As I write this article, we are once again at the anniversary of the conception of the United States, the Fourth of July. I say conception, since the birth itself occurred later when the Constitution was adopted or ratified. That being a messy set of dates, we generally celebrate in July. But while we enjoy the parties and fireworks, let’s remember a key word at the heart of our national character: People.
This word is something new in human history, both in attitude and in effect. Consider, for example, the following statement in the Magna Carta, the document that sought to secure the liberties of the English people:
TO ALL FREE MEN OF OUR KINGDOM we have also granted, for us and our heirs for ever, all the liberties written out below, to have and to keep for them and their heirs, of us and our heirs.
The king grants a specific list of things he will allow his people to enjoy. He was forced into this position by the barons—other members of the aristocracy—but the language insists that he is giving concessions that it is his power and choice to give.
By contrast, our two founding documents, the Declaration of Independence and the U.S. Constitution, asserts our nation as an action and a right of the people.
So who are “the people”? The word itself comes from Latin, populus: a people, nation; body of citizens; a multitude, crowd, throng. Its sense as “the masses” first appears in English around the year 1300. In the 1920s, communist nations began adding “People’s Republic,” which itself is a redundancy, since “republic” is in Latin “a thing of the people.”
I mention the communist usage because that notion—the sense of the word as all of us together, rather than each one of us individually—is the favored meaning among gun control advocates. In my arguments with them, I often ask, please remind us who is identified in the Second Amendment as having the right to keep and bear arms. This seems to embarrass them. Even with the collectivist definition, the sense of individuals in the plural but not submerged into the Whole is still present.
The Constitution uses the word, people, nine times. The first names us as the founders of our own nation:
We the People of the United States, in Order to form a more perfect Union, establish Justice, insure domestic Tranquility, provide for the common defense, promote the general Welfare, and secure the Blessings of Liberty to ourselves and our Posterity, do ordain and establish this Constitution for the United States of America.
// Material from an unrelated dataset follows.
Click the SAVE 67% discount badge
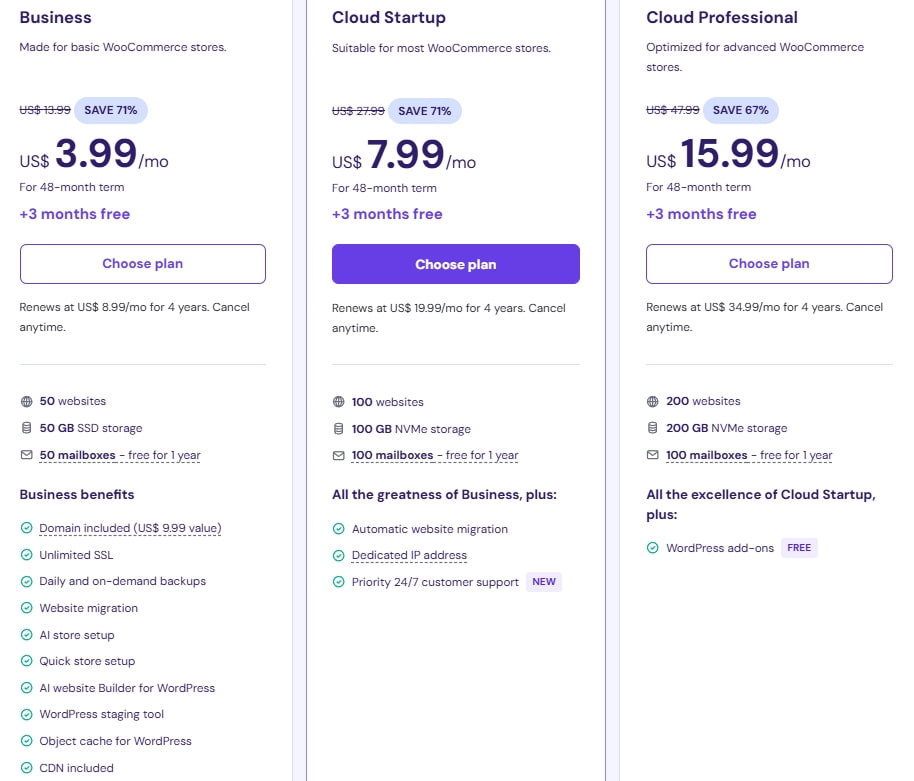The height and width of the screenshot is (781, 914). pos(741,110)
We secure the blessings of liberty, implying that liberty is something that exists prior to the document, rather than being something we grant or create. The people select members of the House of Representatives who will stand for their states by voting, something participants do individually. In the Fourth Amendment, the people have the right to be secure in their persons, not merely secure as a group.
We who support gun rights often get accused of placing too much emphasis on this particular exercise of individual choice in our talking about America, but firearms are one part of a total concept that is essential to preserve. We didn’t declare a new nation with the intention of replacing one absolute power with another. We started this grand experiment to test the idea that we each are born with rights. We’ve done this imperfectly, but we are getting better and better at the project, illustrated by the end of slavery and the recognitions that we all have the right to determine our leaders through the vote and to express our love through marriage. When we celebrate all rights, we defend each one—each right and each one of us.